[Your goal] Within the following material, tally each line that contains the string "screenshot". Give the tally only.

[Data]

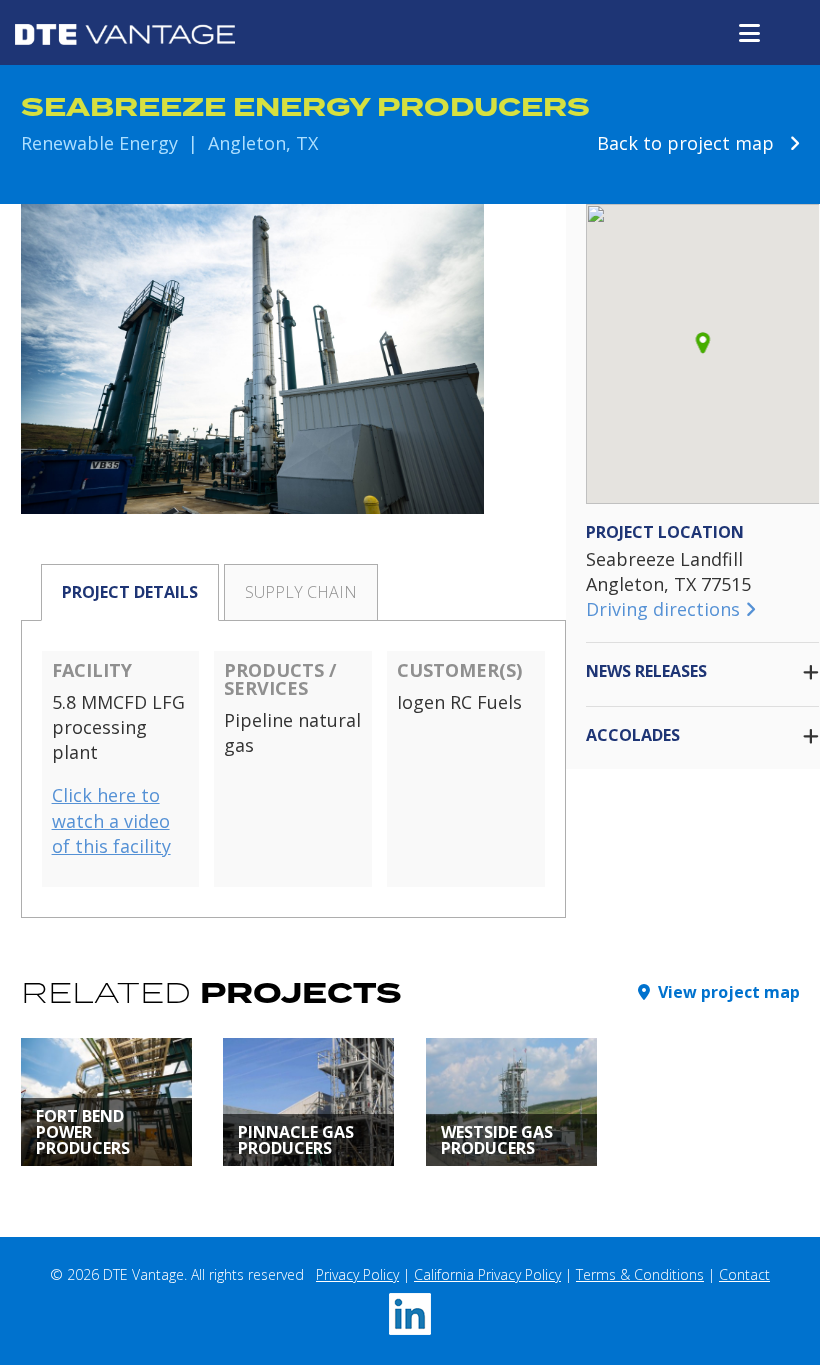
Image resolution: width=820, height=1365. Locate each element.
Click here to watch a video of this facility (111, 820)
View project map (725, 992)
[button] (702, 343)
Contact (744, 1274)
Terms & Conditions (640, 1274)
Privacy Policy (357, 1274)
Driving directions (665, 609)
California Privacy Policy (487, 1274)
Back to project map (693, 143)
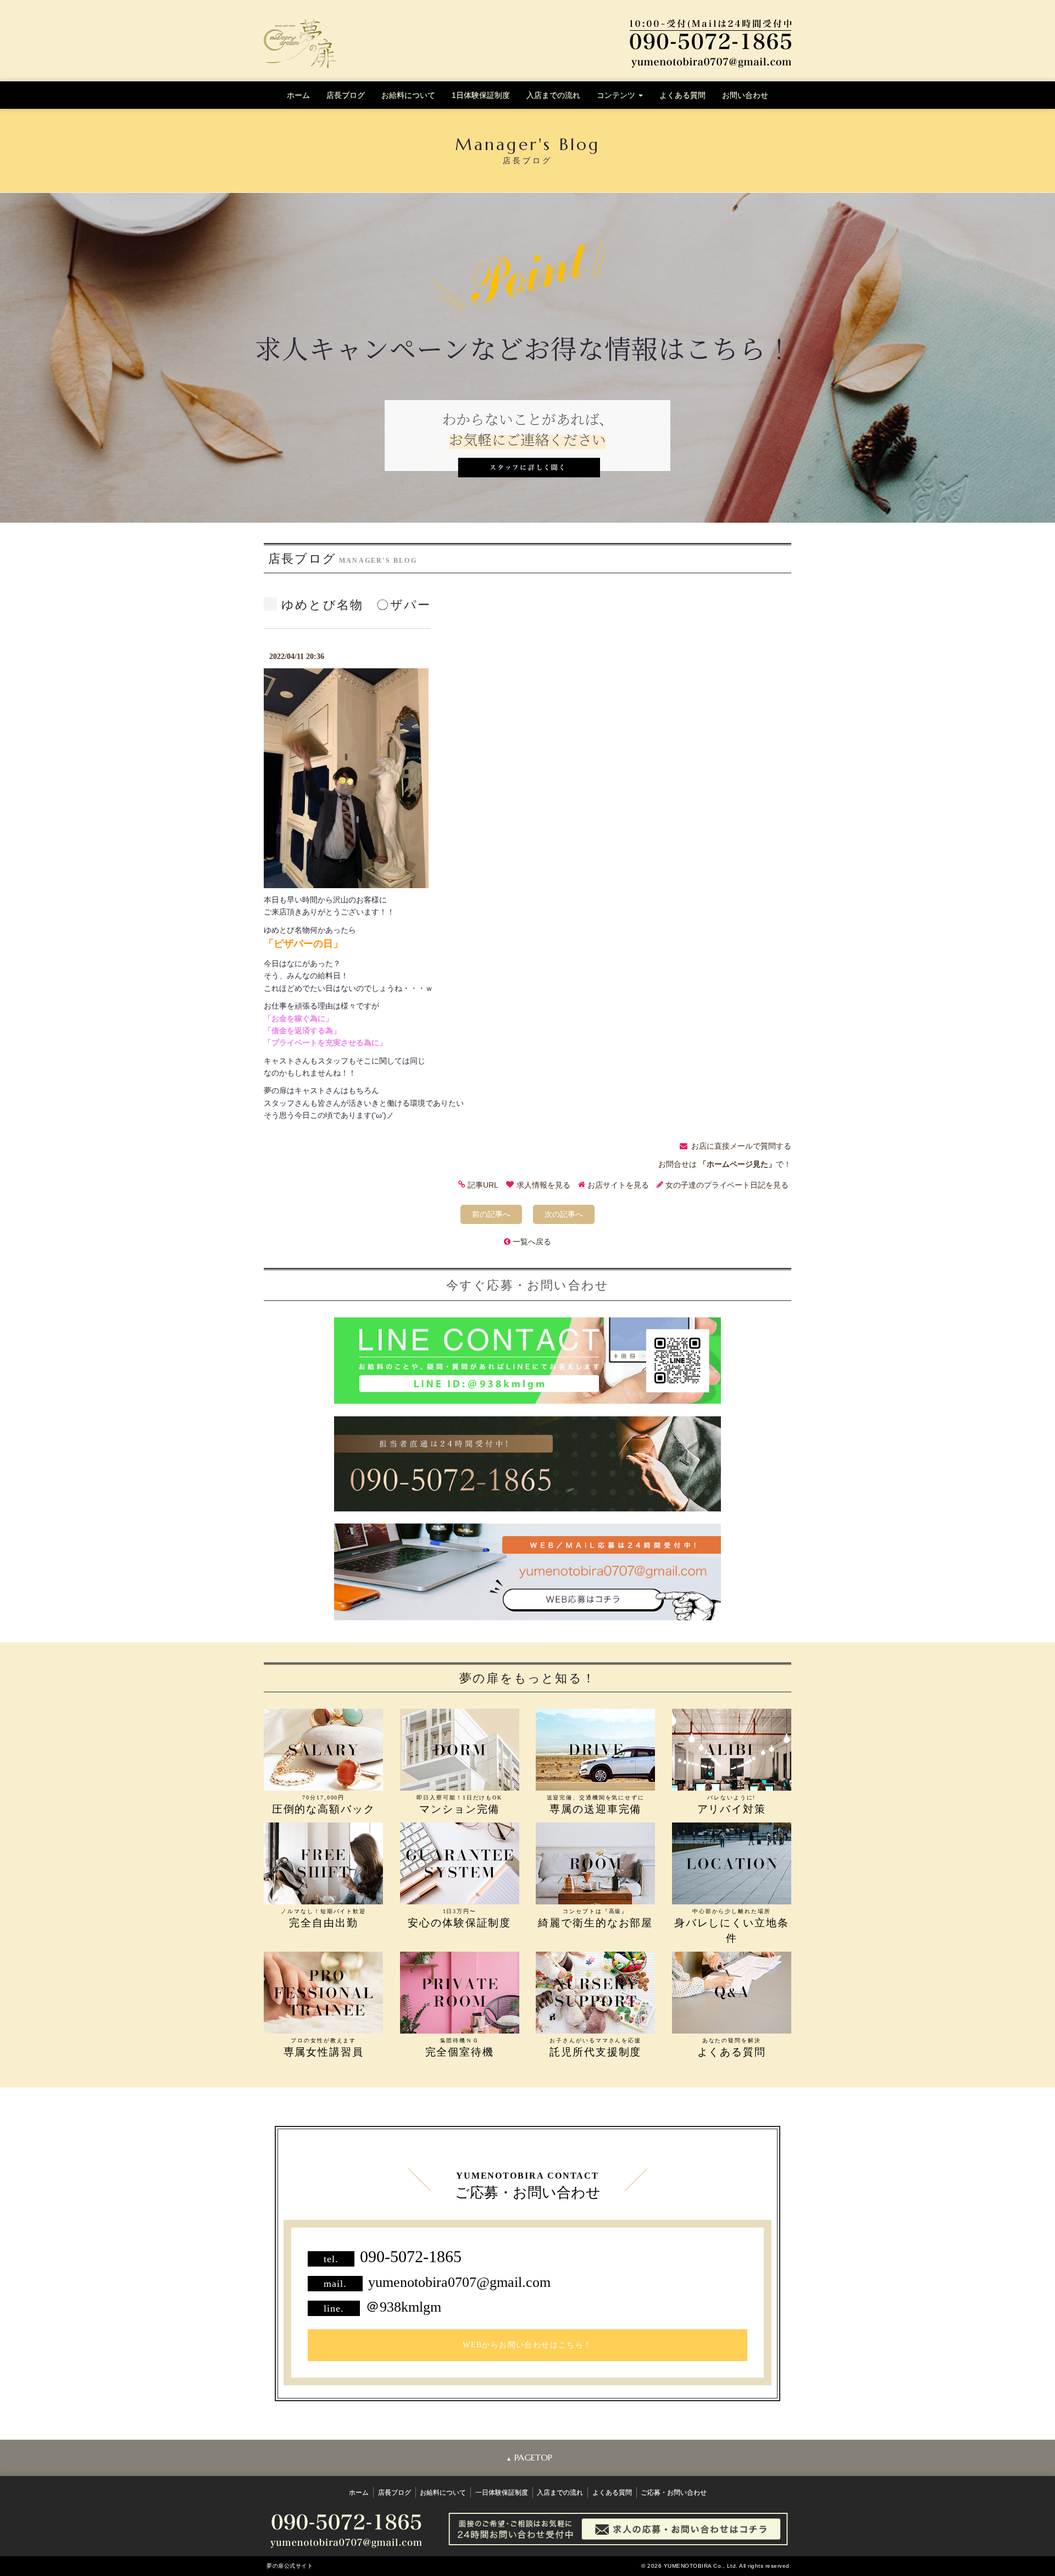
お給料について (408, 95)
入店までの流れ (553, 95)
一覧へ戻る (532, 1241)
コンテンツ (617, 95)
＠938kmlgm (403, 2307)
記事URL (483, 1185)
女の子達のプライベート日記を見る (727, 1185)
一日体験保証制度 (501, 2492)
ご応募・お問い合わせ (674, 2492)
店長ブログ (345, 95)
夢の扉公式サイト (289, 2566)
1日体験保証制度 (481, 95)
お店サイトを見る (618, 1185)
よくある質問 (682, 95)
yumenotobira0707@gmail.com (459, 2282)
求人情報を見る (543, 1185)
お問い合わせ (745, 95)
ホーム (298, 95)
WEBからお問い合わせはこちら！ (527, 2345)
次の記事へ (564, 1214)
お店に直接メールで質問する (741, 1146)
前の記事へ (491, 1214)
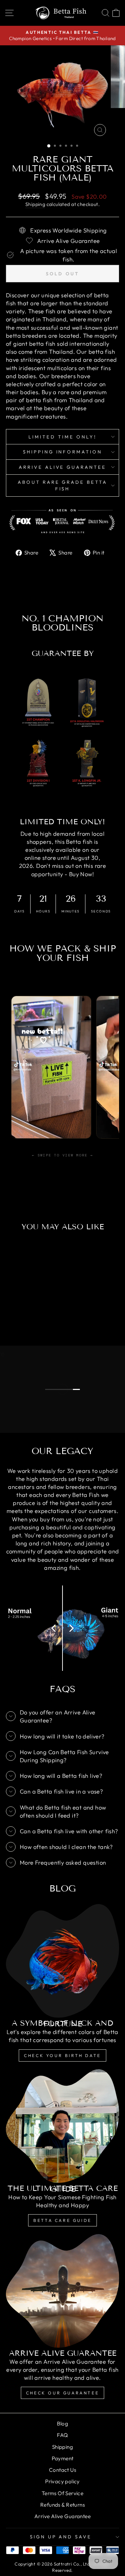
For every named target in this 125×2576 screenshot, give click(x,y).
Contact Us (62, 2470)
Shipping (35, 204)
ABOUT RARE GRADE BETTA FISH (62, 485)
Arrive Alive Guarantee (62, 467)
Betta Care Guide (62, 2220)
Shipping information (62, 451)
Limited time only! (62, 436)
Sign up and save (61, 2536)
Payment (63, 2458)
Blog (62, 2423)
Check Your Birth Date (62, 2055)
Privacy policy (62, 2481)
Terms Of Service (63, 2493)
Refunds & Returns (62, 2504)
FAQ (62, 2435)
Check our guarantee (62, 2392)
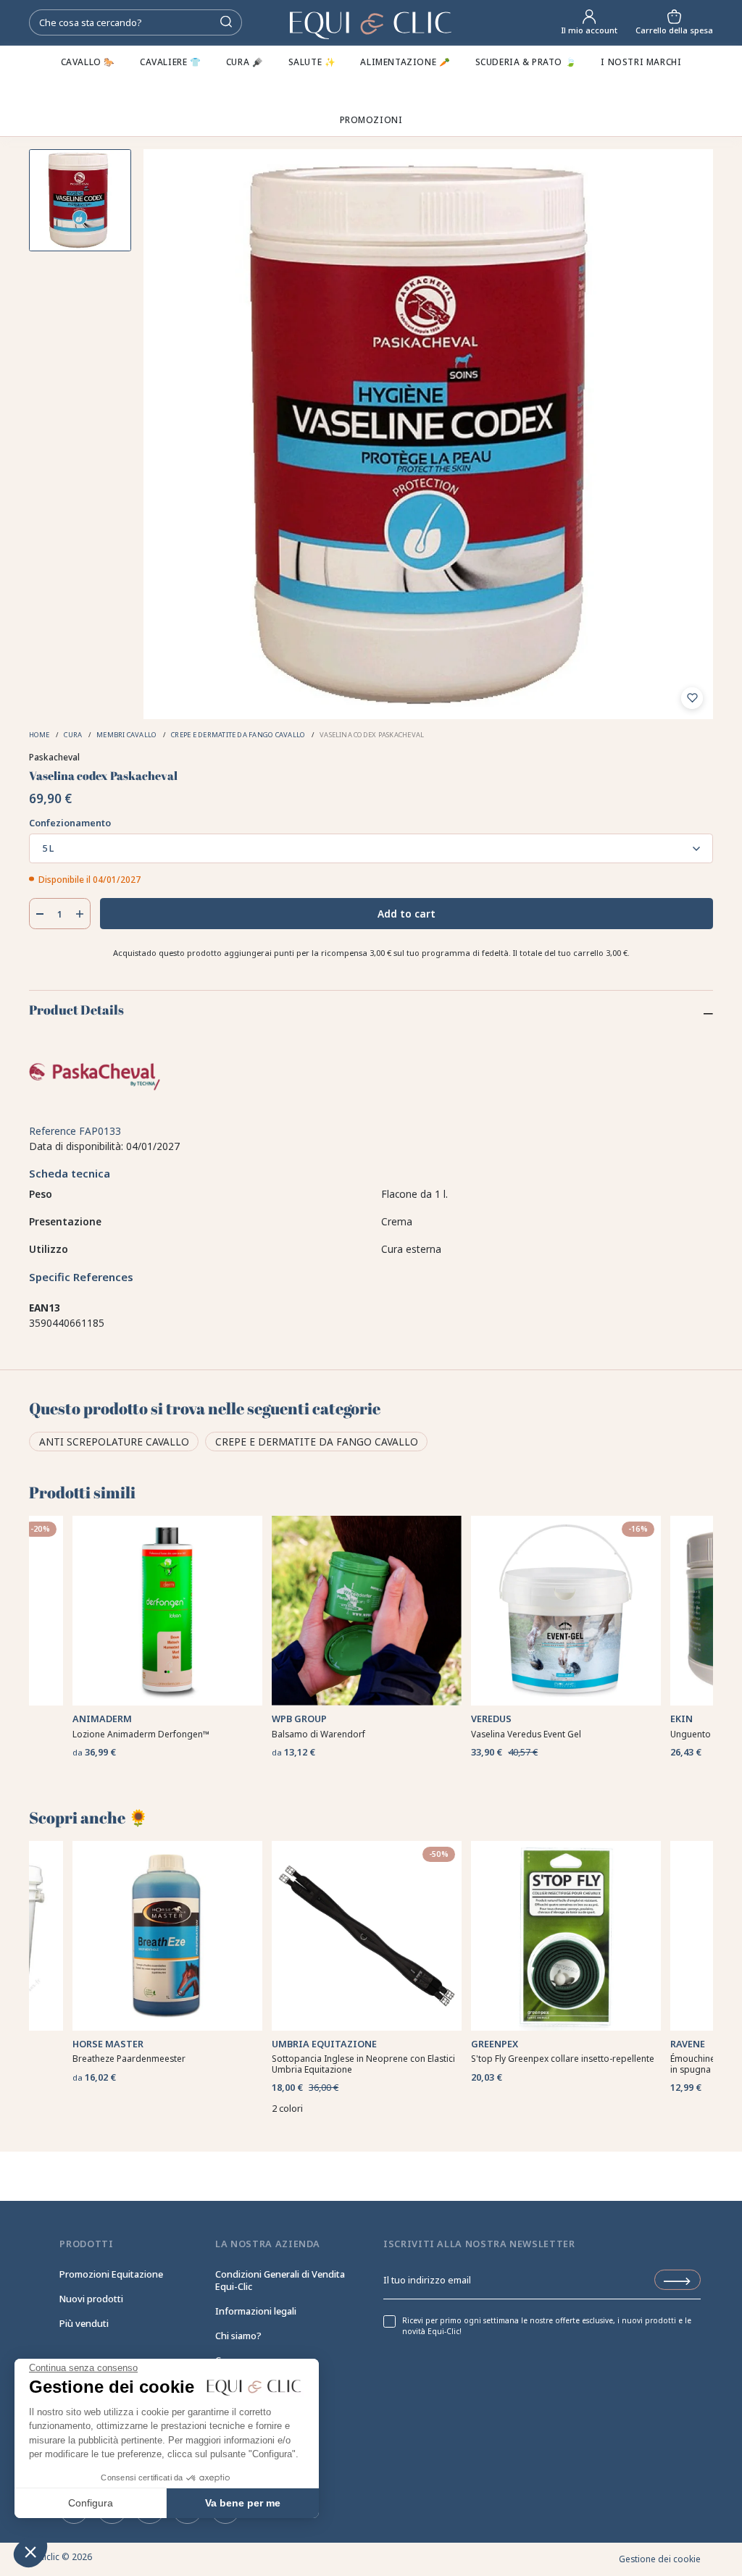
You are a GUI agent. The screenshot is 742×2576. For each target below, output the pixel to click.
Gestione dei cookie (660, 2558)
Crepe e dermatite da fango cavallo (316, 1441)
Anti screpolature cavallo (114, 1441)
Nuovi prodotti (91, 2298)
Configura (90, 2503)
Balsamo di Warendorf (318, 1734)
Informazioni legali (255, 2310)
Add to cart (406, 913)
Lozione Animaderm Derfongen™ (140, 1734)
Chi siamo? (238, 2335)
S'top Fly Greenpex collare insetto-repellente (562, 2058)
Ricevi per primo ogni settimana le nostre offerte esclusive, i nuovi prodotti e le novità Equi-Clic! (546, 2326)
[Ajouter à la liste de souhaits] (692, 698)
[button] (30, 2551)
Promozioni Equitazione (111, 2274)
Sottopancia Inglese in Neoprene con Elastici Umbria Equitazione (363, 2064)
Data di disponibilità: (76, 1146)
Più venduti (84, 2323)
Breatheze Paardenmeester (129, 2058)
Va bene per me (242, 2503)
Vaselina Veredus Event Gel (526, 1734)
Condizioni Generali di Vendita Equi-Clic (280, 2280)
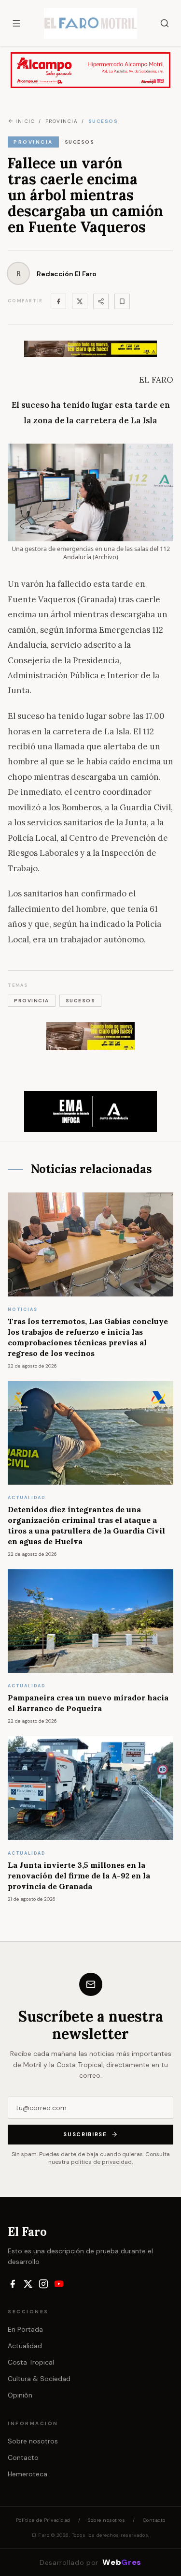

[Written solution] 2